_What this task involves:_ Retype, word for word, the lines from the first line of the entries through the line that holds "Image resolution: width=349"; leave out the pictures.

_Material provided:_
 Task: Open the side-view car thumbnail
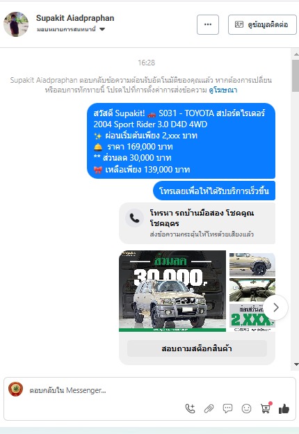(x=252, y=264)
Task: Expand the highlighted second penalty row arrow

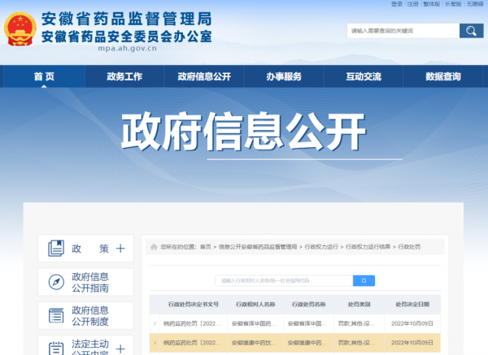Action: point(155,343)
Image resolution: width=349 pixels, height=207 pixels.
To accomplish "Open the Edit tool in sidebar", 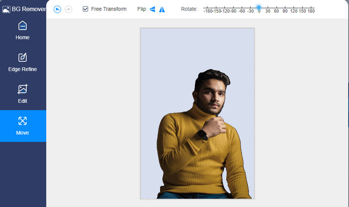I will [x=23, y=94].
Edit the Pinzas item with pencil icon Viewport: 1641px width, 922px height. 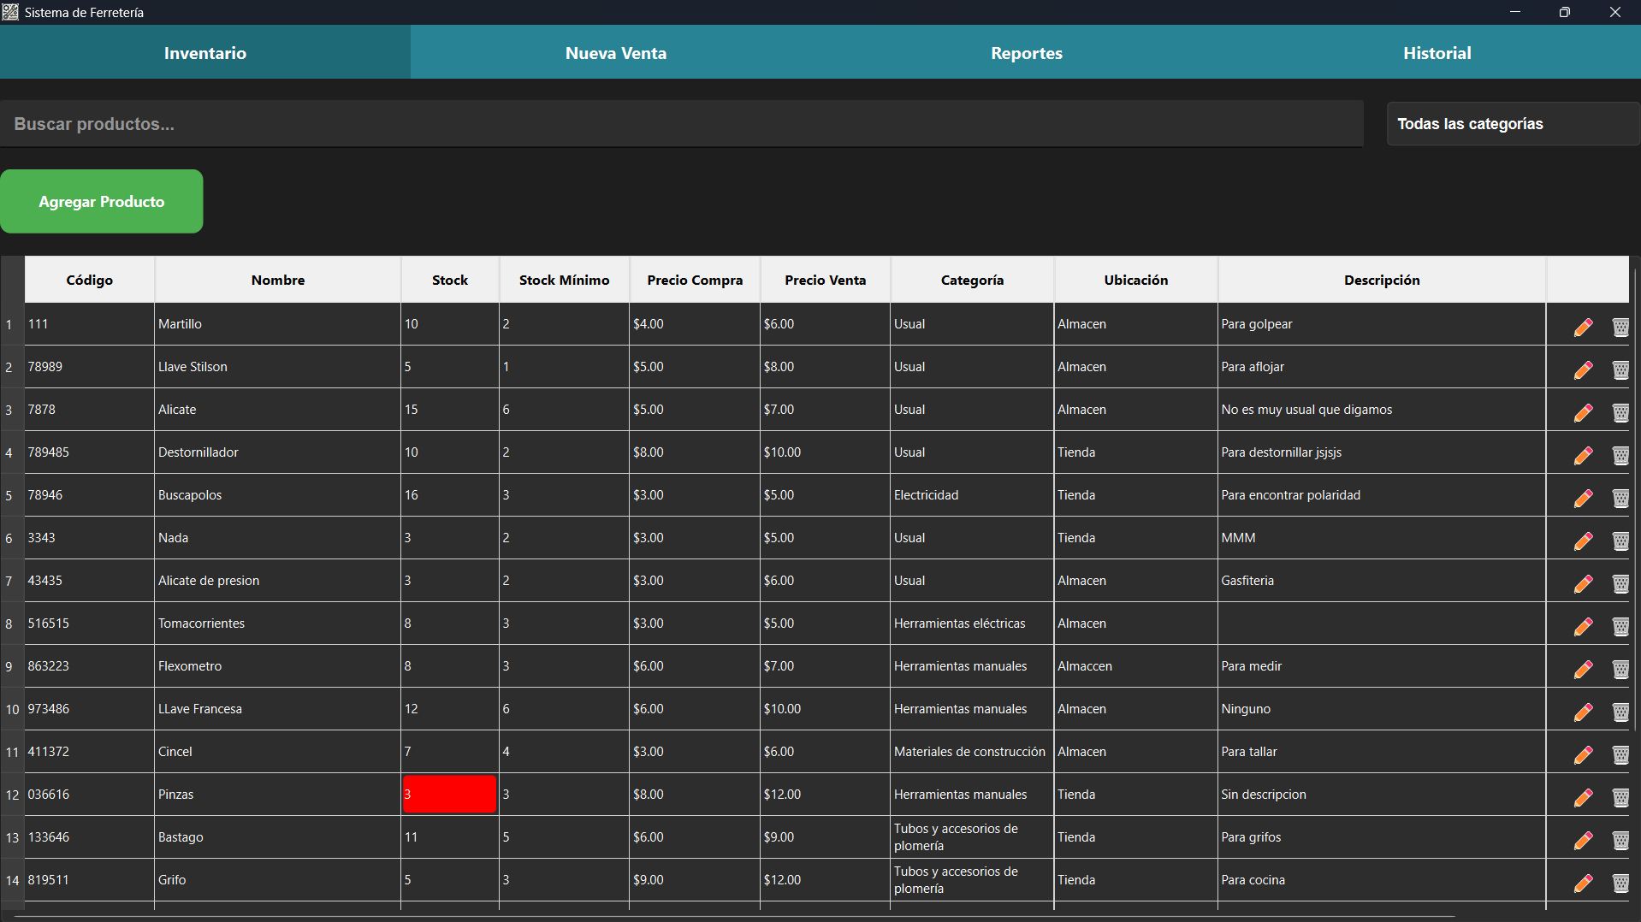tap(1583, 797)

_Solved problem:_
 Task: Open the side-view car thumbnail
(x=252, y=264)
Task: Expand the highlighted second penalty row arrow

Action: point(155,343)
Image resolution: width=349 pixels, height=207 pixels.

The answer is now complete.